_What the task requires:_
Print the lines below from the line with "Select checkbox of 12. Работа с интернетом" to the line with "Given: View the" exactly, keeping both ends, and print no pictures.

_Input for this task:_
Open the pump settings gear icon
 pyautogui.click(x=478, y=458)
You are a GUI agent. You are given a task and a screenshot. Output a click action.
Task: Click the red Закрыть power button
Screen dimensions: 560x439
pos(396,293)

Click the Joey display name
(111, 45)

--

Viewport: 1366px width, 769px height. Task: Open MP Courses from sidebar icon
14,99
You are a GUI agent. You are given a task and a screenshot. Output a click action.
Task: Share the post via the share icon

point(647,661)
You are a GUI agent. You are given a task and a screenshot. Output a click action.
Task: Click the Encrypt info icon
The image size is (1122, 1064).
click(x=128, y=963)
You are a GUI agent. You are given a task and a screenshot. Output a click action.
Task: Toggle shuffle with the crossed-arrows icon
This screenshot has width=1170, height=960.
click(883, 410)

==

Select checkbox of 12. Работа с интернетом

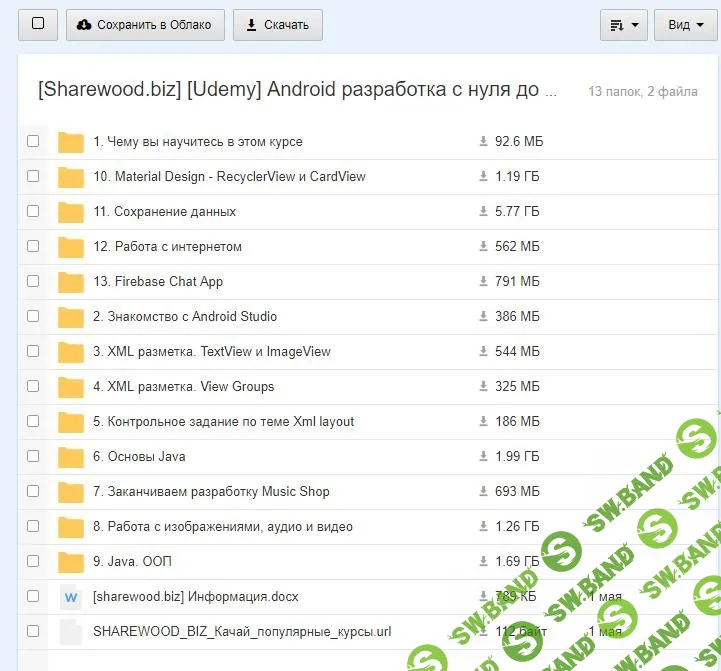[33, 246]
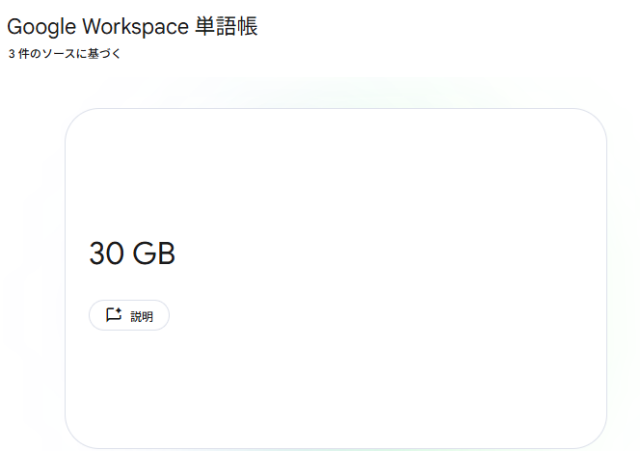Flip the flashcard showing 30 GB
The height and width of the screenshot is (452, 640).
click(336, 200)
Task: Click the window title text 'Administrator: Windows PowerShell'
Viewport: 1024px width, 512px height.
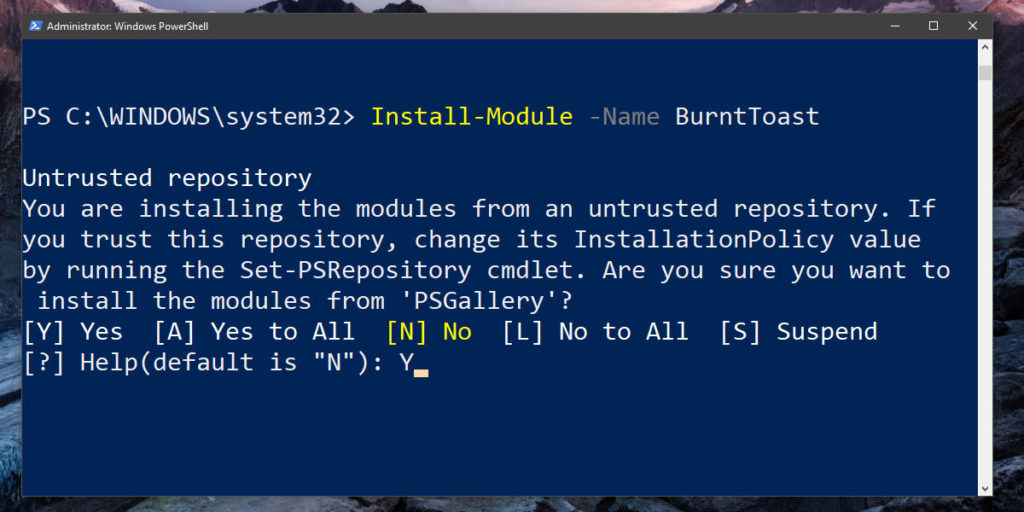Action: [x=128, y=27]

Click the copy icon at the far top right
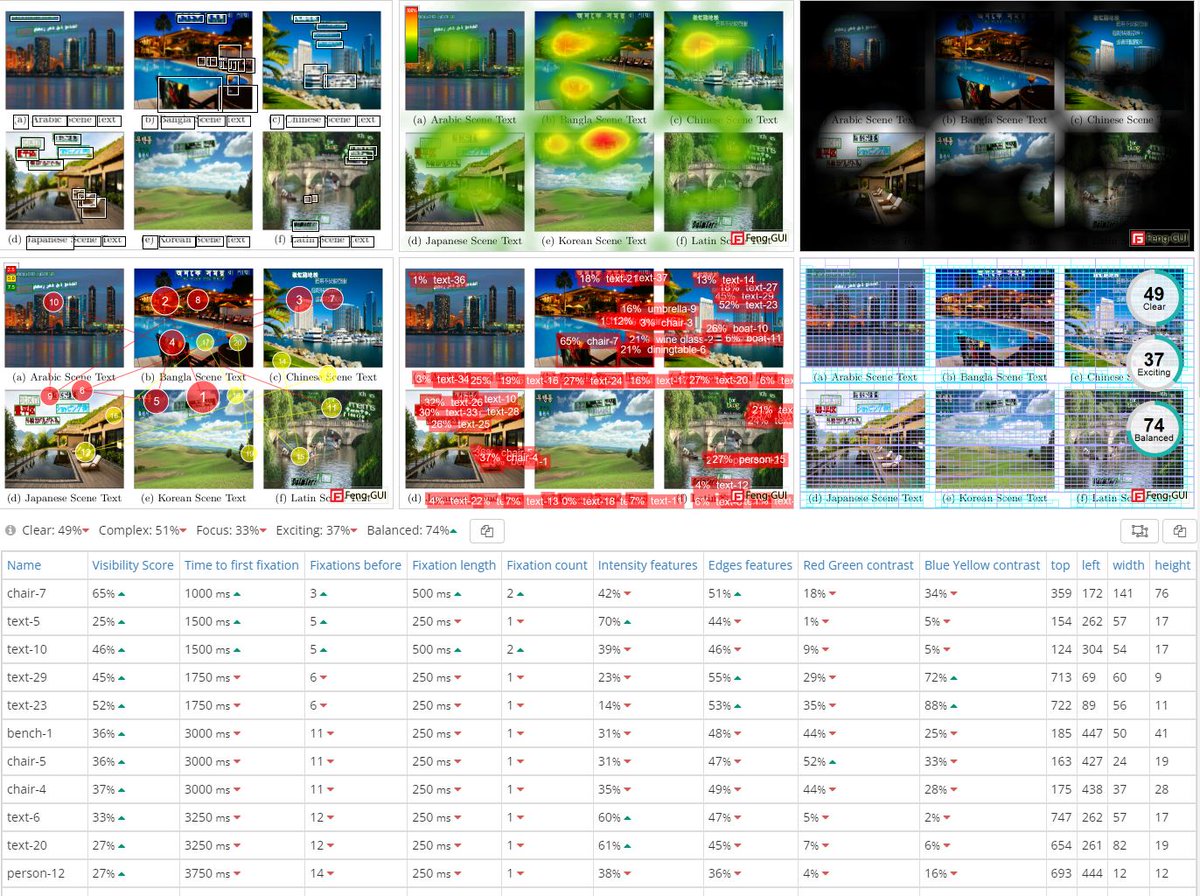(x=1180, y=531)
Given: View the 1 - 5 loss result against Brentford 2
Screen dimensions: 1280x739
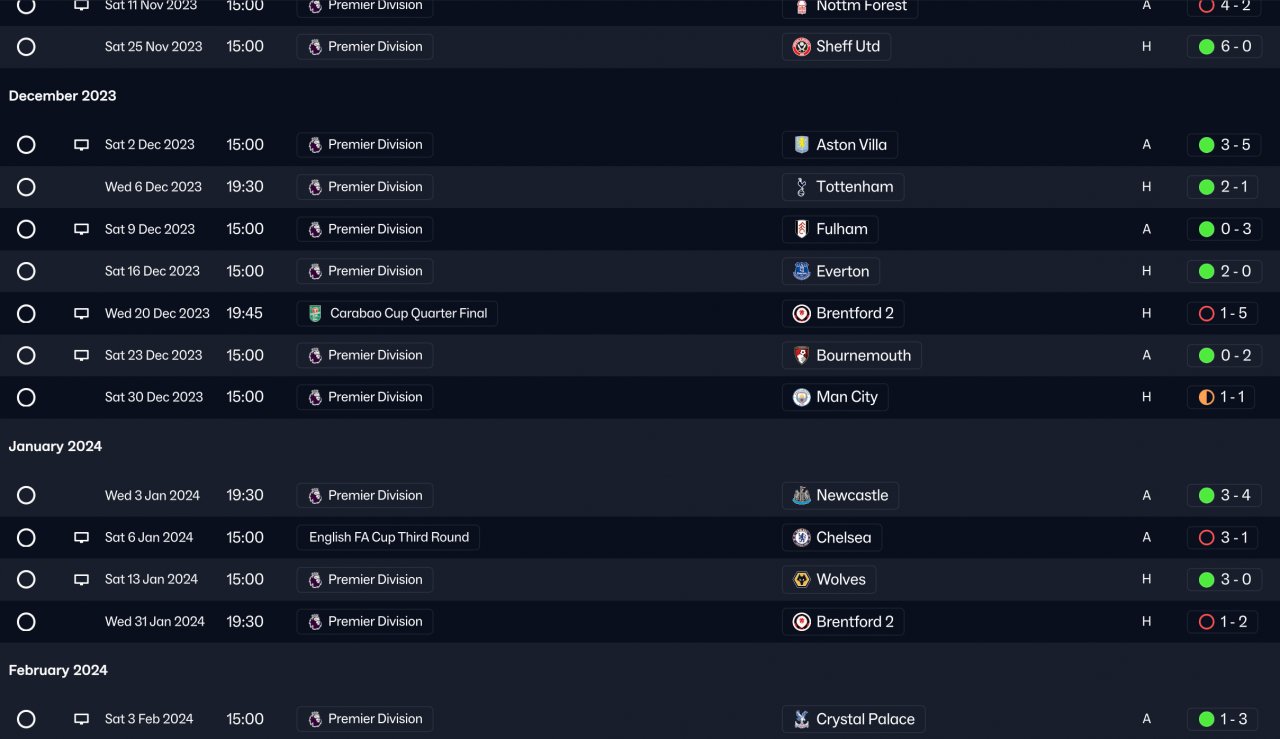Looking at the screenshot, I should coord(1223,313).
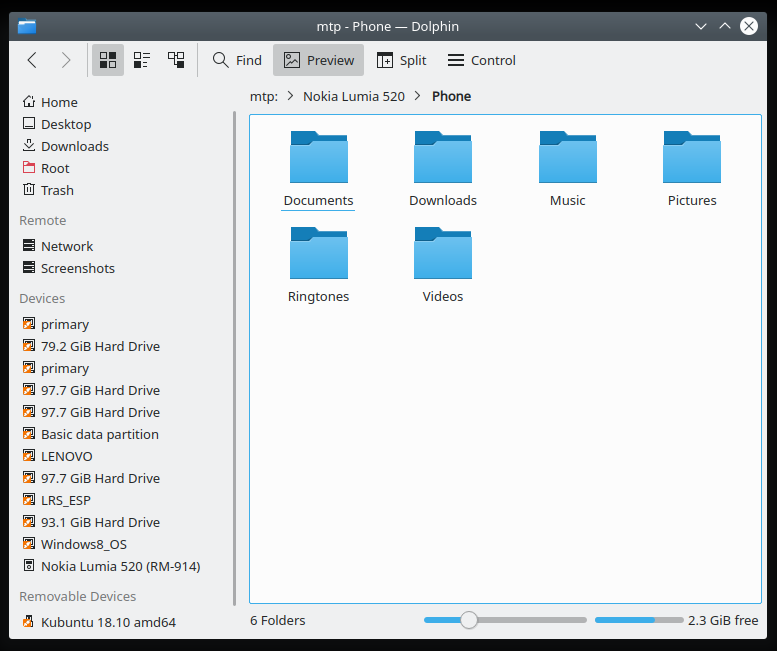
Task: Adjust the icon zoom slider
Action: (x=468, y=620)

_Exercise result:_
Select checkbox of 12. Работа с интернетом

[33, 246]
Flip the flashcard showing 30 GB
The height and width of the screenshot is (452, 640).
click(336, 200)
Task: Click the window title text 'Administrator: Windows PowerShell'
Viewport: 1024px width, 512px height.
Action: [x=128, y=27]

Click the copy icon at the far top right
(x=1180, y=531)
Given: View the 1 - 5 loss result against Brentford 2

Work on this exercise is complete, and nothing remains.